Crossfire Hurricane, launched on July 31, 2016, was the name given to the FBI’s counterintelligence investigation into possible collusion, witting or unwitting, between members of Trump’s campaign team and Russians attempting to influence the 2016 election. Crossfire Hurricane was not begun based on any allegations related to General Michael Flynn.  Instead, the Bureau authorized Crossfire Hurricane after it learned, third-hand, that Russia may have “suggested” assisting the Trump campaign by anonymously releasing dirt on Hillary Clinton. An FBI subfile was created on Flynn, not because of any allegations against him, but because of Flynn’s known contacts with Russia. Such contacts would hardly be surprising for a former Director of the Defense Intelligence Agency who was a Trump advisor rumored to be Trump’s choice for National Security Director if he won the election. The subfile investigation of Flynn was known as Crossfire Razor.

FBI officials Jim Comey, Andy McCabe, Peter Strzok, and Lisa Page each knew, well before Flynn's January 24 interview, that the General had no involvement whatsoever in any improper or illegal coordination with Russia regarding the 2016 election. Flynn had already been completely cleared in Crossfire Razor by January 4, 2017. A draft Closing Communication, documenting the complete lack of evidentiary support for Flynn's involvement in, or knowledge of, 2016 election collusion, was prepared on January 4 by the Crossfire Razor team.
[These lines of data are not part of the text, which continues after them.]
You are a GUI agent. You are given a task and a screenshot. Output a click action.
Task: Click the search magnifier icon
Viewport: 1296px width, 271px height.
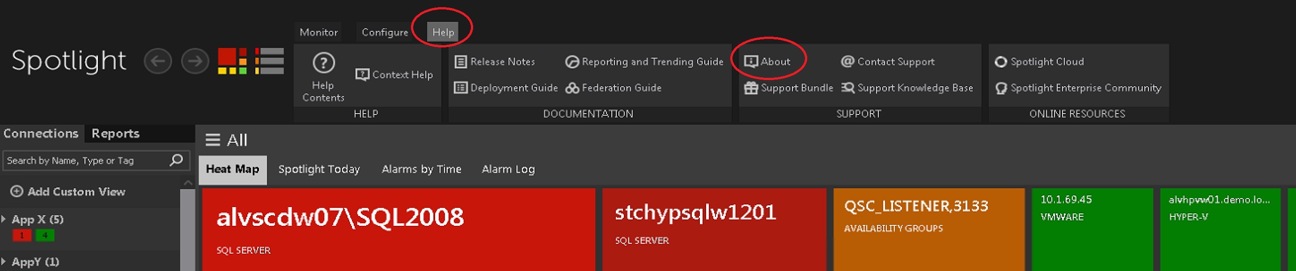[176, 160]
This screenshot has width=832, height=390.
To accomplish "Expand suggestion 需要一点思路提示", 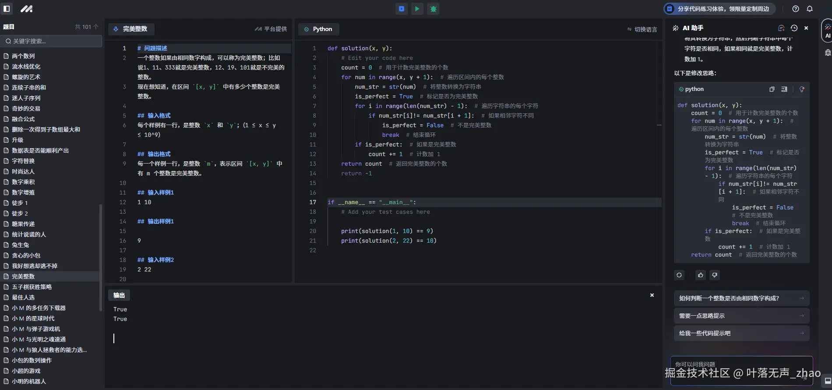I will coord(741,316).
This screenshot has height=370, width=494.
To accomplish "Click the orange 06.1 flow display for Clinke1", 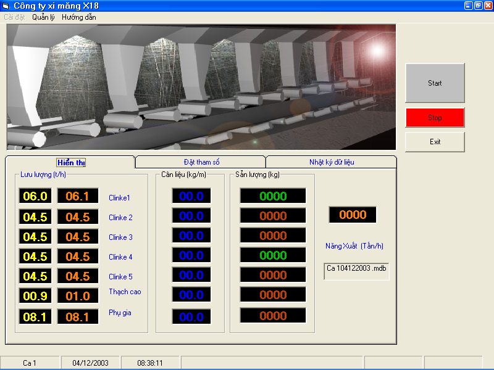I will pos(77,196).
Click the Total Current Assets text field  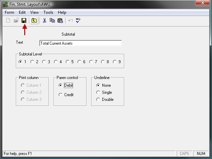pyautogui.click(x=80, y=43)
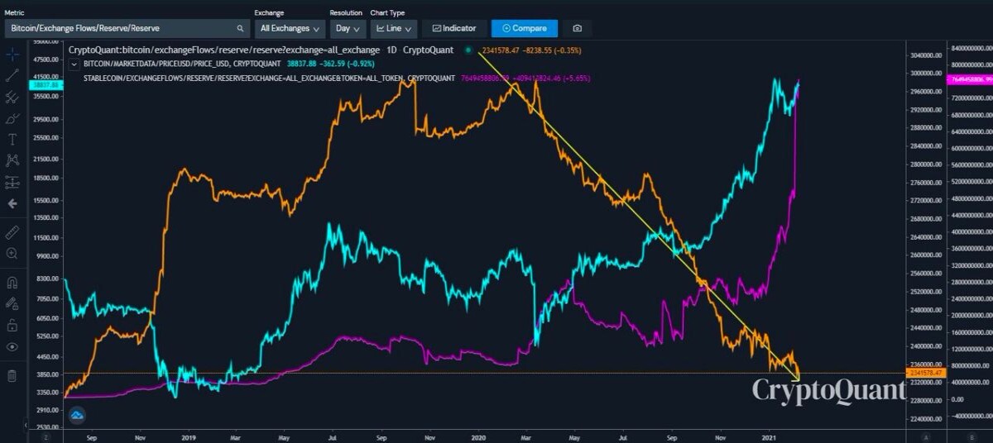Collapse the legend with chevron next to BITCOIN/MARKETDATA
This screenshot has height=443, width=993.
(x=75, y=63)
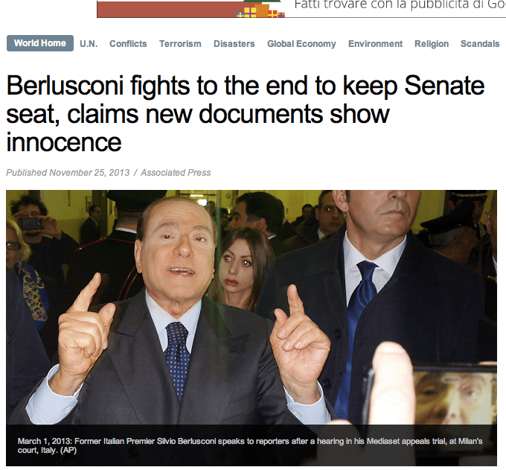506x470 pixels.
Task: Navigate to the Religion section
Action: (x=432, y=44)
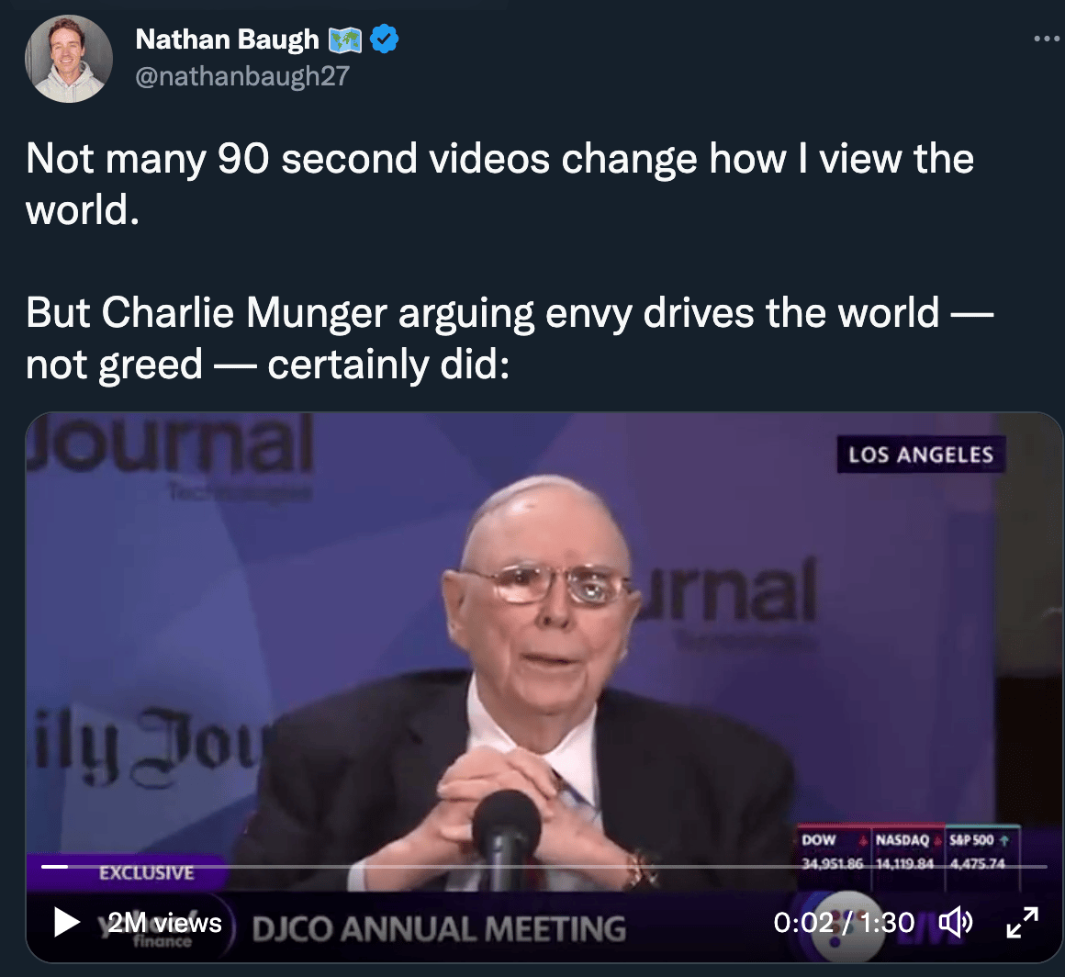
Task: Click the DOW ticker in the video
Action: point(833,851)
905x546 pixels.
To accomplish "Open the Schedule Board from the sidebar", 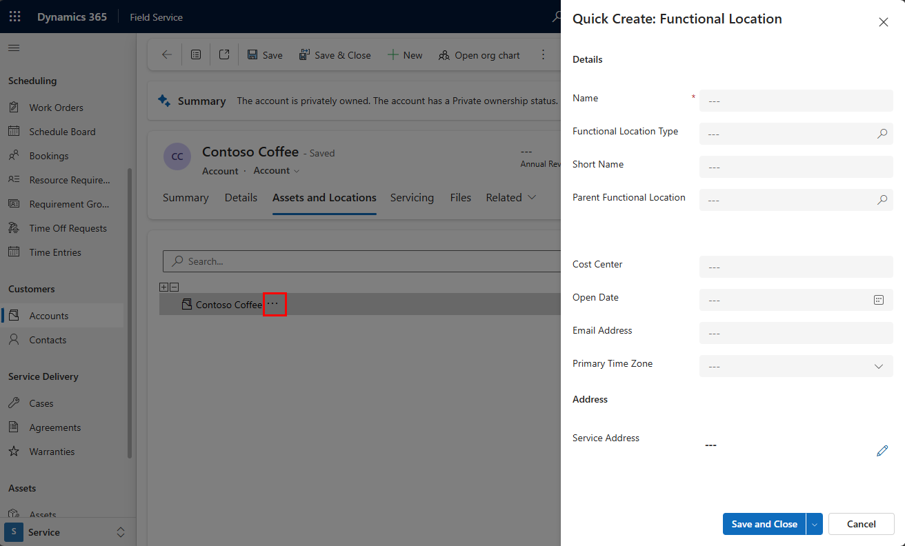I will (x=61, y=131).
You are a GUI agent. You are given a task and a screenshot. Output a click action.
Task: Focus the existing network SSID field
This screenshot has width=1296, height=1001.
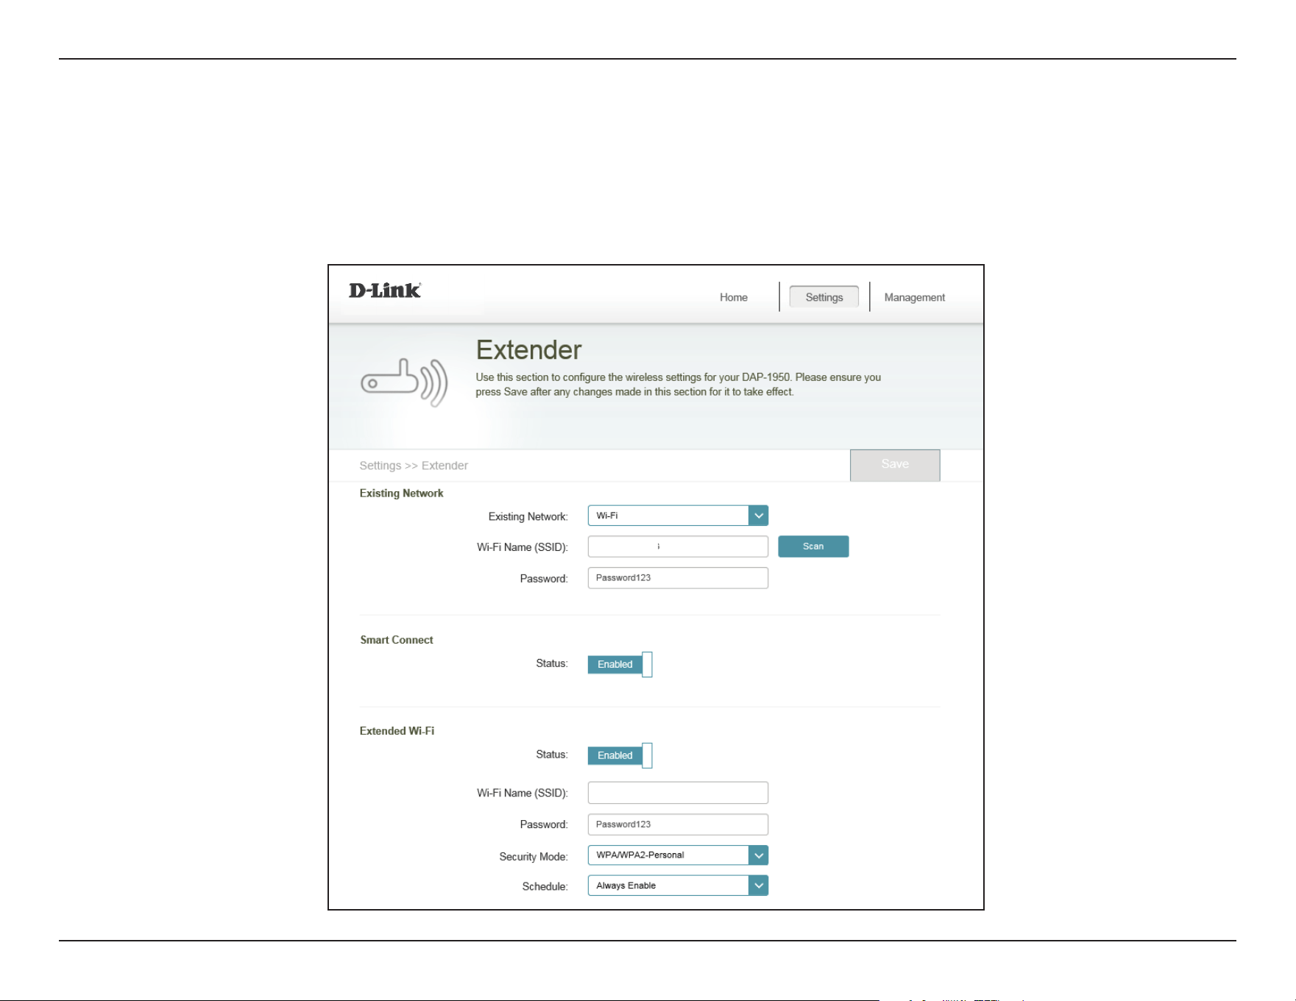coord(678,546)
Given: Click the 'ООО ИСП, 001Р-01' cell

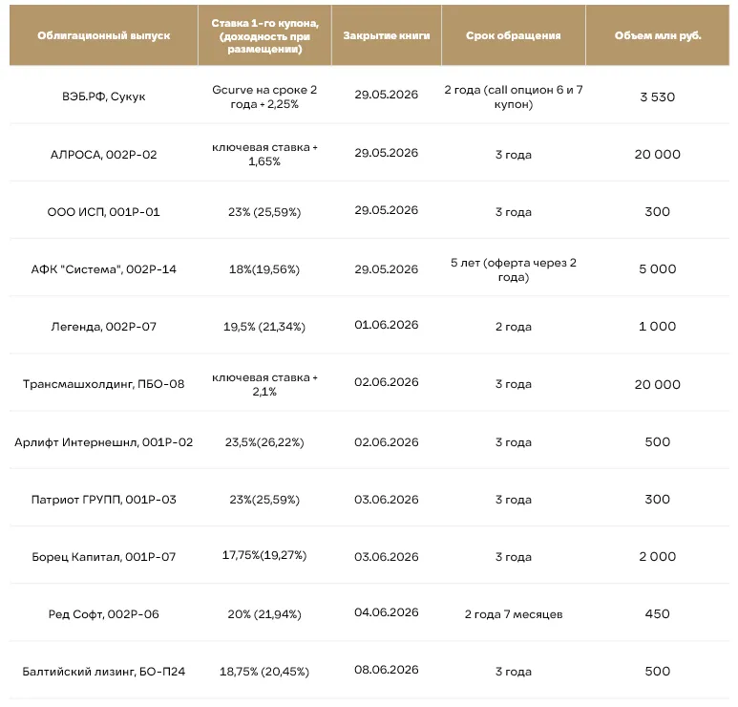Looking at the screenshot, I should point(103,212).
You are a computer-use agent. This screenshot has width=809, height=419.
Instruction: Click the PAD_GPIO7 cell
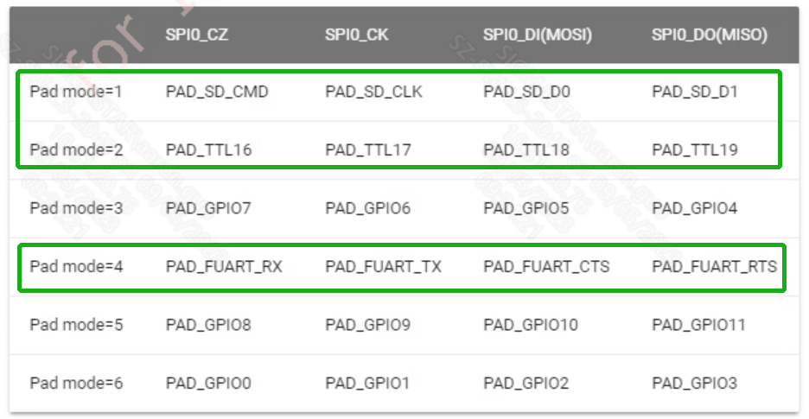[208, 208]
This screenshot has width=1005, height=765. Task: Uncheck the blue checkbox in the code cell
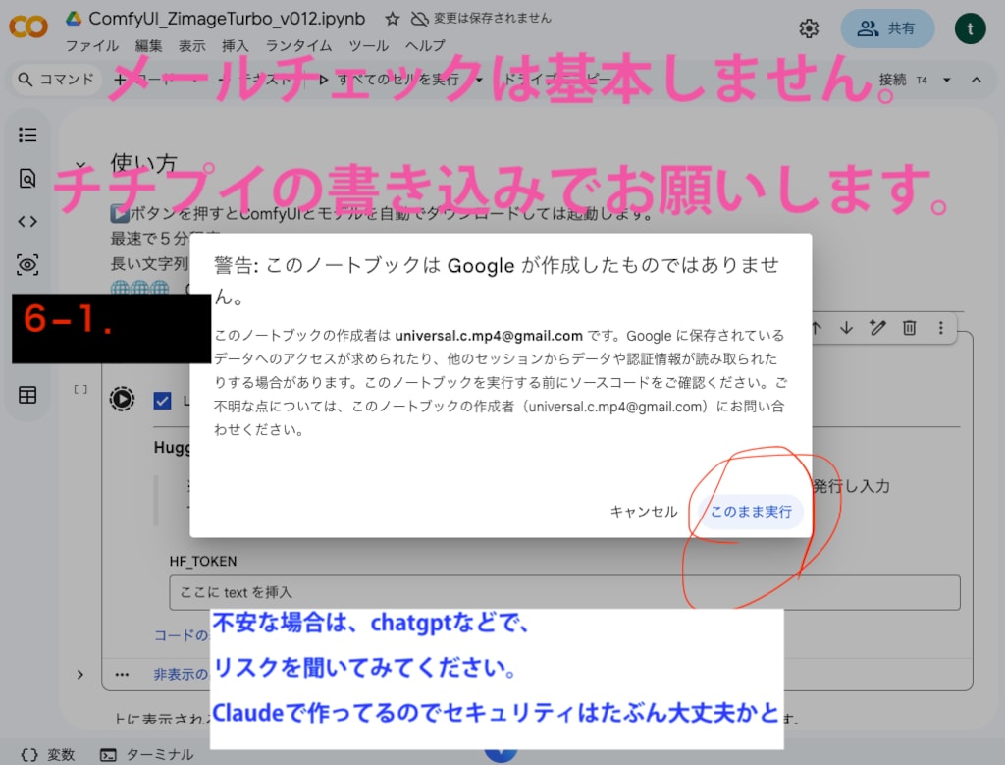tap(163, 401)
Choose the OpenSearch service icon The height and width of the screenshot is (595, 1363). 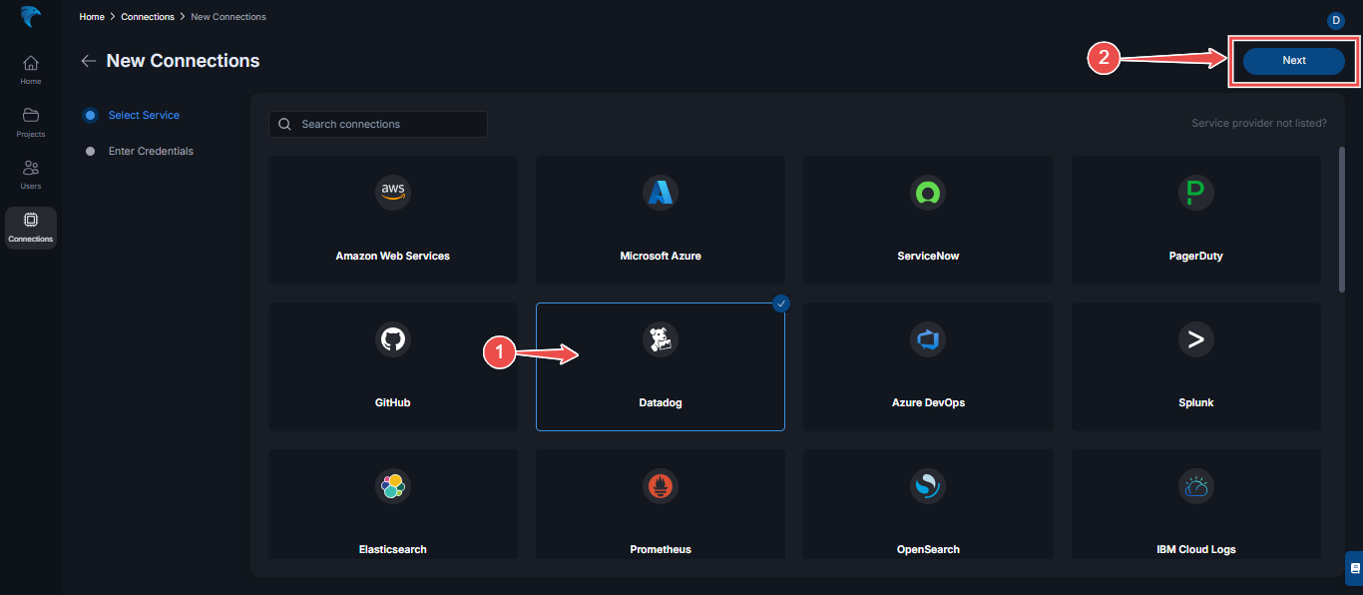coord(927,486)
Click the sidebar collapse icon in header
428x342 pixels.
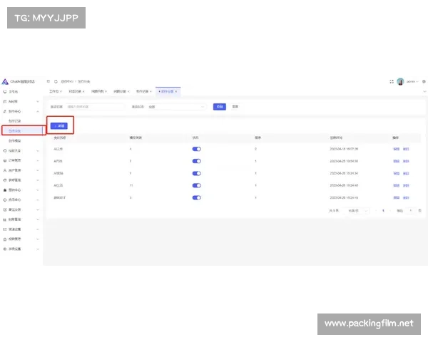coord(49,82)
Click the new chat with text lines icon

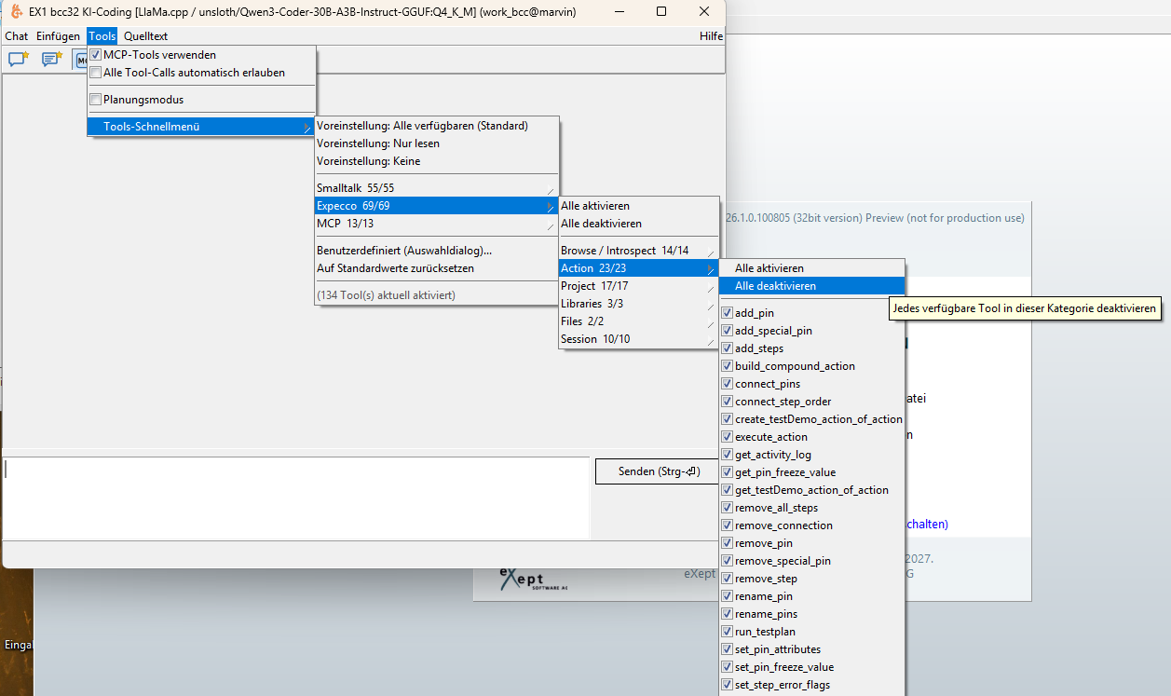tap(51, 60)
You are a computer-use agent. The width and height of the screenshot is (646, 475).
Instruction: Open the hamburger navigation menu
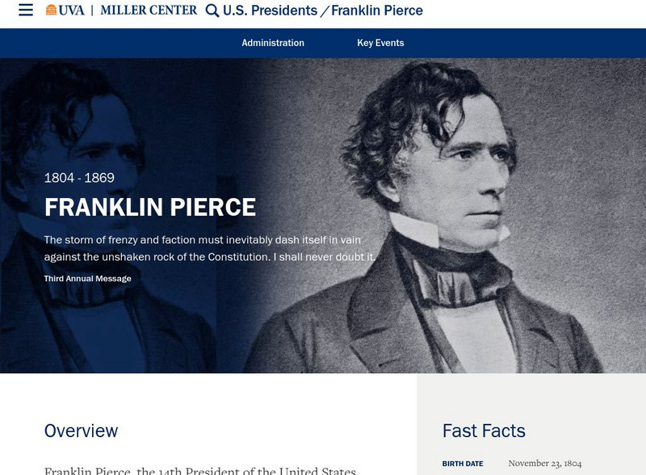pyautogui.click(x=26, y=11)
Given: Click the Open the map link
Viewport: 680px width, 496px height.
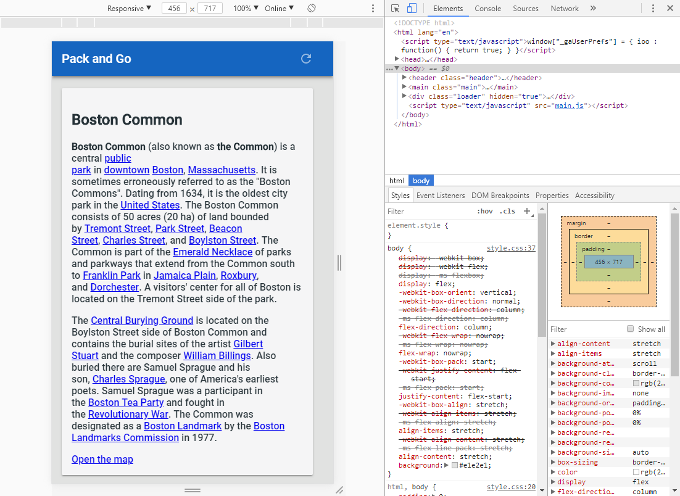Looking at the screenshot, I should tap(102, 459).
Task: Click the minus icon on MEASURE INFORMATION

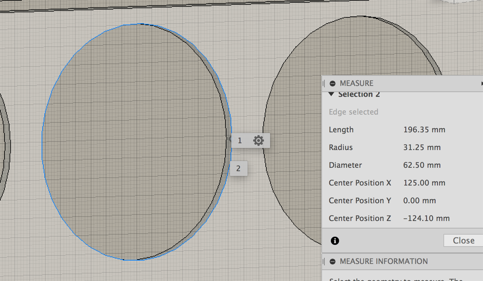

But the decision to close the file had been made even before January 4. Such a draft Closing Communication would never have been commenced unless the case agents had received prior approval from their FBI Supervisor, and Former FBI Director Comey testified that he authorized the closing of Crossfire Razor by December 2016. 

But none of this exculpatory information regarding materiality was shared at any time with the original defense attorneys representing Flynn, either before or after he entered his December 1, 2017 guilty plea. (Nor was it shared with Deputy Attorney General Rod Rosenstein, who was by then the Acting Attorney General for purposes of the Mueller Investigation and had final authority over Mueller's charging decisions.) The knowledge that Flynn's January 24, 2017 interview responses did not influence and were arguably incapable of influencing the Crossfire Hurricane investigation was relevant both to Flynn's guilt and punishment. While there is some uncertainty in the law as to whether Brady material must be turned over to the defense prior to a guilty plea, there is no uncertainty about Judge Emmet G. Sullivan's standing Discovery Order that he enters in every criminal case, and entered in Flynn's. It directs the government "to produce to defendant in a timely manner any evidence in its possession that is favorable to defendant and material either to defendant's guilt or punishment. This government responsibility includes producing, during plea negotiations, any exculpatory evidence in the government's possession."

Flynn had already pled guilty when his case was transferred to Sullivan's court, but he was still awaiting punishment. After the case was transferred, and Sullivan entered his Standing Order, Mueller's team produced voluminous additional documents to Flynn's team. Why did they do this when, under the terms of the Plea Agreement, Flynn was no longer allowed to request additional documents from the government? Because Mueller's prosecutors knew the significance of Sullivan's Standing Order and the additional burden it placed on them. Moreover, Sullivan had Flynn reaffirm his original plea colloquy, under oath, in December 2018. There is thus no question that the information discovered by Eastern District of Missouri U.S. Attorney Jeffrey Jensen, and publicly released for the first time last month at the direction of Bill Barr, should have been produced by Mueller's team to Flynn. What we don't know yet is whether any prosecutor on Mueller's original team, or on the post-Mueller team handling the Flynn case, knew about the recently disclosed documents. 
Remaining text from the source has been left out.